The Chicago businessman still plans to buy an NHL team but is not sure which team will draw his attention. Even though several teams contacted Hulsizer once his interest in the Coyotes became known last year, he has been concentrating solely on the Coyotes.
Hulsizer tried for months to buy the financially crippled team from the NHL but was not able to come to an arena-lease agreement with the suburban city of Glendale. He dropped out Monday after Glendale officials backed away from Hulsizer's offer to raise the money he was willing to put into the deal by $35-million (all currency U.S.).
Hulsizer, who declined to comment, was told Glendale has two other buyers lined up for the Coyotes. One is believed to be Jerry Reinsdorf, owner of the Chicago White Sox and the Chicago Bulls. The other is an unknown group that a source said is thought to have contacted Glendale recently but has not looked at any of the Coyotes' books.
Apparently Hulsizer was informed that the city wanted to restart the bidding process with him and the other two groups. He felt time was running out to take over the team and prepare for next season and declined to participate. Glendale officials could not be reached for comment.
The NHL wants $170-million for the Coyotes to cover its costs in buying the team out of bankruptcy. Hulsizer was never willing to pay that much, so negotiations involved Glendale and a lease for Jobing.com Arena.

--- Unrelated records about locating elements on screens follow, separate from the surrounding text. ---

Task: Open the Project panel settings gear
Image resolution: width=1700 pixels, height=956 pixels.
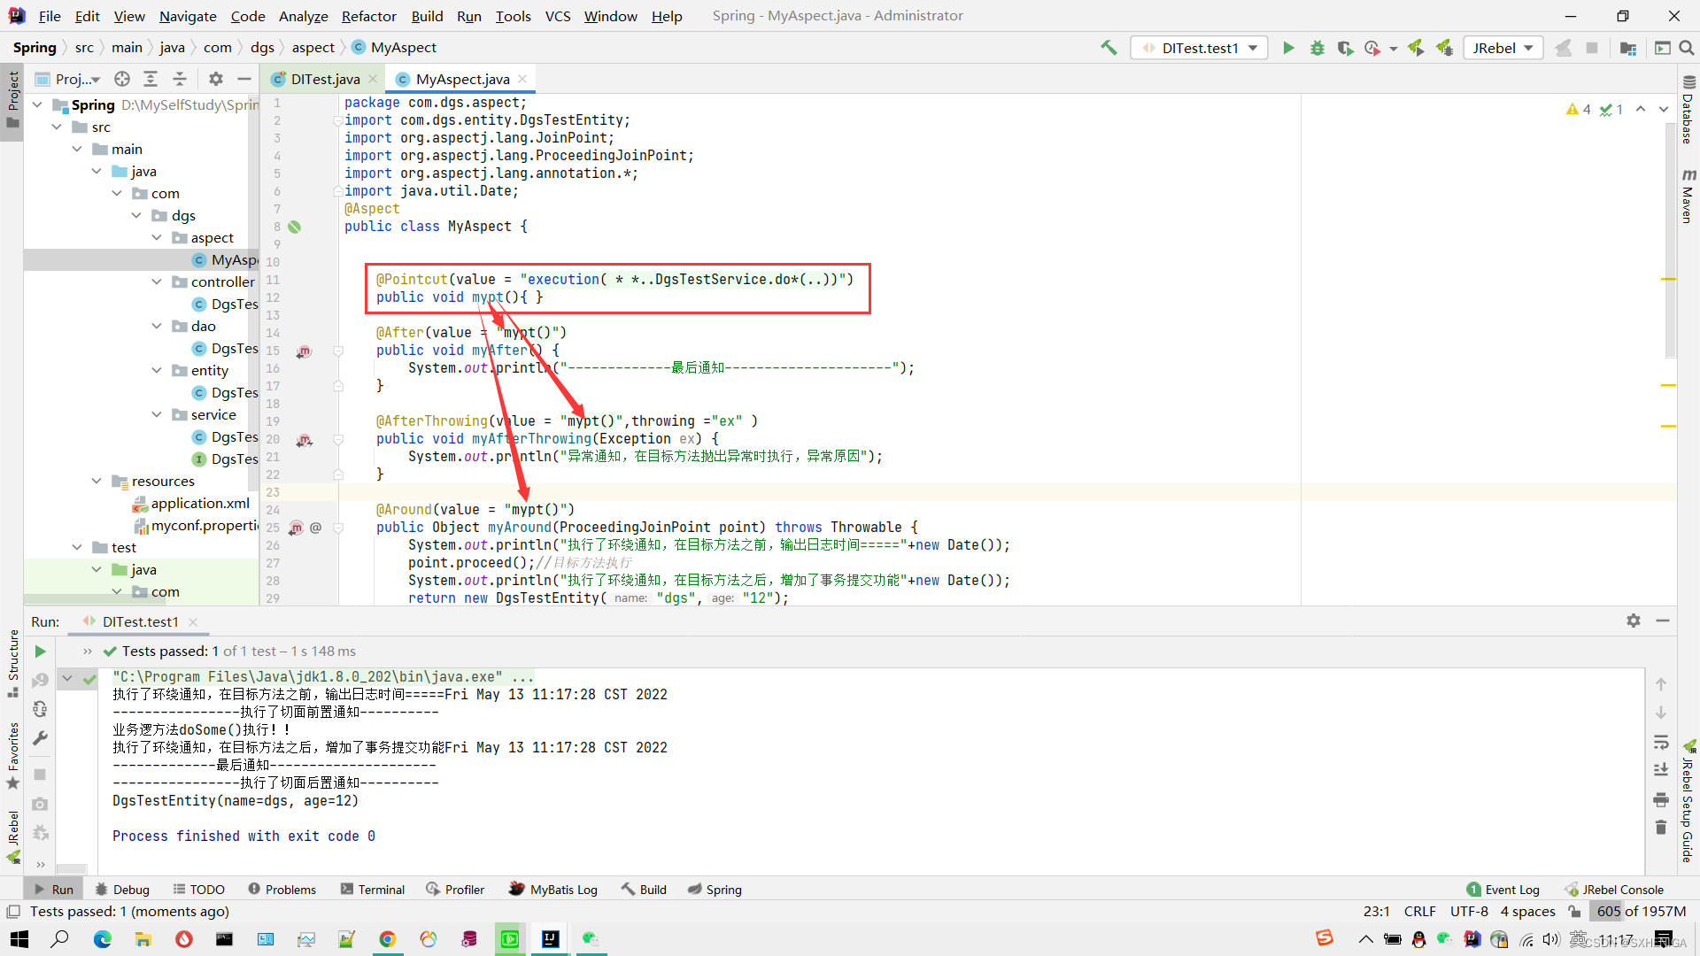Action: [x=215, y=79]
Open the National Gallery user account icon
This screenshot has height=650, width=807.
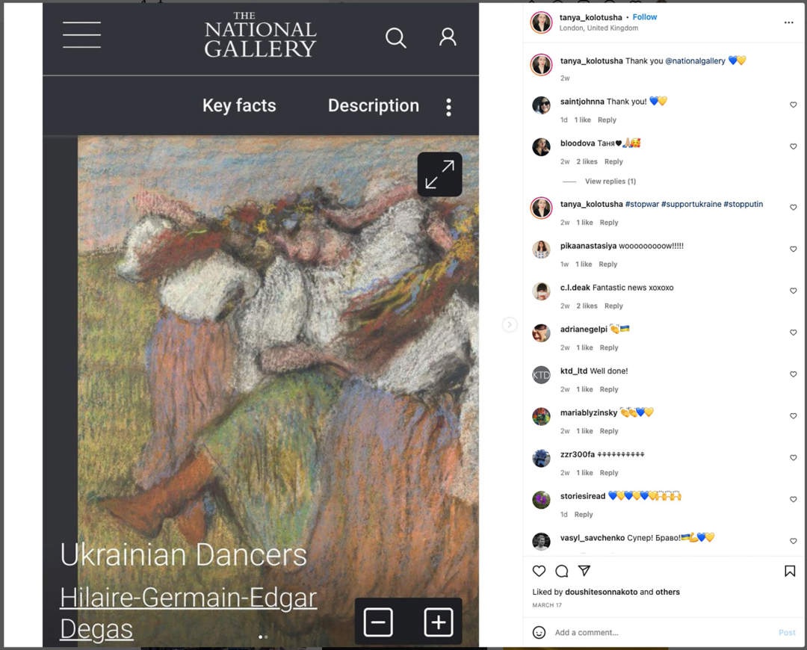click(448, 37)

At one point, Hulsizer had a tentative agreement with Glendale that was to provide him with $100-million up front from a municipal bond deal, plus $97-million over five years for managing the arena. He was to put up another $70-million.
But opposition from the Goldwater Institute, a public watchdog, stalled the bond deal and almost saw the team sold to Winnipeg interests. But to prevent the team from moving, Glendale city council stepped in to pledge $25-million toward the Coyotes' operating losses for next season, bringing the city's subsidy for the team to $50-million over the last two years.
While the NHL gave Glendale a deadline of Dec. 31 to find a buyer willing to keep the team in Glendale or it would sell it to any buyer, those close to the situation believe city officials became emboldened when Winnipeg landed the Atlanta Thrashers this month. Reinsdorf, whose local representative, John Kaites, is a veteran Republican political power broker who is a close friend of Glendale city manager Ed Beasley, has been in and out of the Coyotes picture several times.
The irony is that Hulsizer was enticed to bid for the Coyotes when fellow Chicagoan Reinsdorf dropped out of the sale a second time because he did not want to put much of his own money into the deal. A source familiar with the negotiations said if Reinsdorf is back in the picture, it is unlikely he will be willing to put up any more of his own money than Hulsizer was.